Are you storing up trouble for the future?

Until firms can decide which data to store, for what reason and for how long, IT managers will face difficulties in implementing...

Until firms can decide which data to store, for what reason and for how long, IT managers will face difficulties in implementing data storage that is easy and cost effective.

The reason why information lifecycle management has suddenly become the focus of the IT industry is that the amount of data we store is growing at an alarming rate.

About five exabytes (five million terabytes) of new data is produced globally every year and the rate of growth as predicted by Hal Varian's researchers at the University of Berkeley in California is about 30%.

Although some of this data is not stored by many organisations, such as video and audio data, a great deal is - website content and e-mail being the main culprits.

Regulation and compliance requirements in the US also mean that companies will have to keep audit trails of changes to data - or at least important data. This trailing is likely to multiply the amount of transactional data we store by a factor of two or more. Regulation and compliance issues in Europe are likely to follow suit and present the same or similar demands.

Data copying

Storing this increasing amount of data in an intelligent way is going to be problematic, but companies also need to consider that the amount of data they store is also out of control.

Varian's team has estimated that 80% of stored data is replicated, or redundant, or both. This means there are is an average of five copies of every single chunk of data.

We can readily acknowledge that there should be two copies (the real one and a back-up) and maybe there should be an average of three, because data often needs to be distributed for the sake of further usage or for the sake of performance. But two of the average five copies are probably redundant.

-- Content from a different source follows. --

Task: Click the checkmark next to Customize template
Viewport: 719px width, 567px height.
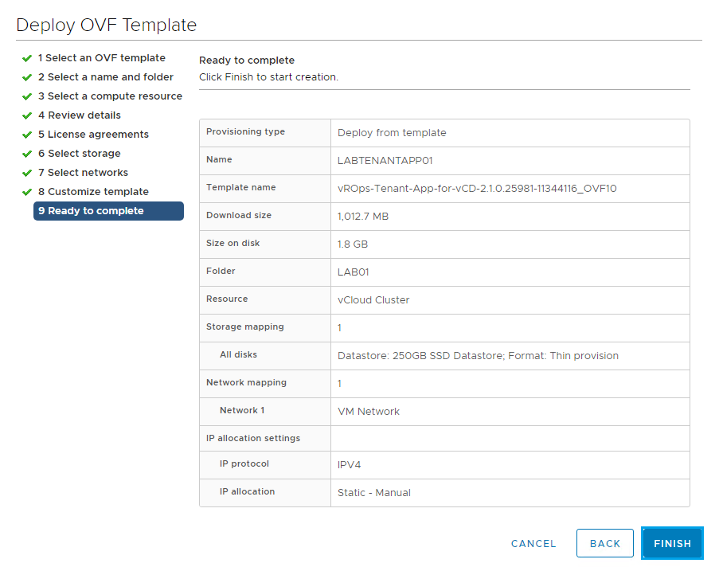Action: pyautogui.click(x=27, y=192)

It is not really surprising. It is common within organisations for data to be left lying on disc somewhere because no one dares to delete it, even though everyone is reasonably convinced it is not required. Unfortunately, there is usually no accurate record of why the data exists, although there is usually some way of knowing the last time it was accessed and when it was created.

Let's add another factor to the mix: 90% of data on disc is seldom accessed after 90 days; in fact, a good deal of it is never accessed after a week. The 90% figure applies to all data, but the data held in databases gets used for longer than data held in files, and particularly data in e-mail systems.

Storage media

There are different options for data storage. Physically this can include solid state disc, fast disc, capacity disc, optical disc, near-line tape, far-line tape and non-digital means of storage - the options getting less expensive according to the speed of retrieval.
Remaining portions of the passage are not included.